Environment

An Environment in the HUD SDK represents the runtime instance (like a web browser or an operating system desktop) where an Agent interacts to complete a Task.

Overview

The Environment is the core component your agent interacts with. It provides:

  • A way to send actions (like clicks, typing) in the standardized CLA format (see Adapters) to the runtime.
  • A way to receive Observation objects (like screenshots, text) from the runtime.
  • Methods for managing the environment’s lifecycle (close) and evaluating task success (evaluate).
  • Automatic recording of interactions into a Trajectory when linked to a Job.

Creating an Environment

Environments are created using hud.gym.make(). You typically pass a Task object, which defines the required environment type (gym attribute), setup actions, and evaluation logic.

from hud import gym
from hud.task import Task

# Task defines the environment type (gym="hud-browser")
task = Task(
    prompt="Search Google for capybaras",
    gym="hud-browser",
    setup=("goto", "google.com")
)

# gym.make reads the task.gym attribute to create the right environment
# It also runs the task.setup actions internally.
env = await gym.make(task)

print("Browser environment created and setup complete.")
# await env.close()

You can also create environments directly using known Gym IDs:

env_os = await gym.make("OSWorld-Ubuntu")
# await env_os.close()

Environments created this way won’t have a default Task associated unless you explicitly reset them with one later using env.reset(). The gym.make() function also automatically links the environment to an active Job if one was defined using the @register_job decorator.

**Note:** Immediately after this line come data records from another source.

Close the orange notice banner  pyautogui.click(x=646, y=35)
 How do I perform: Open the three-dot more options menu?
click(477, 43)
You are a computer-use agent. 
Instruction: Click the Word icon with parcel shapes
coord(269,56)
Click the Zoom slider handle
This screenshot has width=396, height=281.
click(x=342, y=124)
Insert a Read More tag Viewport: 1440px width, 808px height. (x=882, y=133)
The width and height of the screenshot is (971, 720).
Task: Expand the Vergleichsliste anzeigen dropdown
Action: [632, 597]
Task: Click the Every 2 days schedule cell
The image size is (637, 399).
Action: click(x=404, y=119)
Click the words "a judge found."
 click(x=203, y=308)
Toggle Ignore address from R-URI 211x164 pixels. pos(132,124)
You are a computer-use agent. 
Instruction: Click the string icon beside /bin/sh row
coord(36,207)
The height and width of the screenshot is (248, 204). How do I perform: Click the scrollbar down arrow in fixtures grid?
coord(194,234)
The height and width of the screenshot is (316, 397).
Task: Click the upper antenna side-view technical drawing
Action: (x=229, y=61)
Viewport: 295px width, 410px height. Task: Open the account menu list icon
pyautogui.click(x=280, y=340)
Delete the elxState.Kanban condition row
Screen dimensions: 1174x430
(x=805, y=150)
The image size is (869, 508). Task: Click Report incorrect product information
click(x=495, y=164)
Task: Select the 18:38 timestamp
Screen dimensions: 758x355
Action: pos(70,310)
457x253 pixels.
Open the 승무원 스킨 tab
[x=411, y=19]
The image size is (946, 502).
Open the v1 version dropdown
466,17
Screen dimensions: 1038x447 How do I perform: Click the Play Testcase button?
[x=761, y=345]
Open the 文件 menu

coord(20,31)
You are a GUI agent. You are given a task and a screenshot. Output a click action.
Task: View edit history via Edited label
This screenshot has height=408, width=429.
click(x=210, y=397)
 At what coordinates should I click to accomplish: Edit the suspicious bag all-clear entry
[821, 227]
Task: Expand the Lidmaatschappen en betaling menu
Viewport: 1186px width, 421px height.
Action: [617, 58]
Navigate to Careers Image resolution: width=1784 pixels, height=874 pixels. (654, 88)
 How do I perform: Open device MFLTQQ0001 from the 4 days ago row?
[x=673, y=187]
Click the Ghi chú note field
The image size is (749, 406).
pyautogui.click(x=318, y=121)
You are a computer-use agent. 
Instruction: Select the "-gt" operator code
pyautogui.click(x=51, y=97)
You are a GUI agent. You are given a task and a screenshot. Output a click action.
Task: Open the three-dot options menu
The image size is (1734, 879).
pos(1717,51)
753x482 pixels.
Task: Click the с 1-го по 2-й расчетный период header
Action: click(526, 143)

Available Environment Types

The HUD SDK provides several standard environment types, specified via the gym attribute in a Task or directly in hud.gym.make():

  • "hud-browser": Provides a remote Chromium browser instance managed via Playwright. Ideal for web navigation, form interaction, and testing web applications.
  • "hud-ubuntu": Provides a remote Ubuntu desktop environment accessed via VNC. Suitable for tasks involving GUI applications, file system interaction, or running Linux software.
  • "qa": A non-interactive environment for question-answering tasks where the agent provides a direct textual response.
  • CustomGym: Allows defining and running your own Custom Environments using Docker, either locally or remotely. This provides maximum flexibility for specific testing needs.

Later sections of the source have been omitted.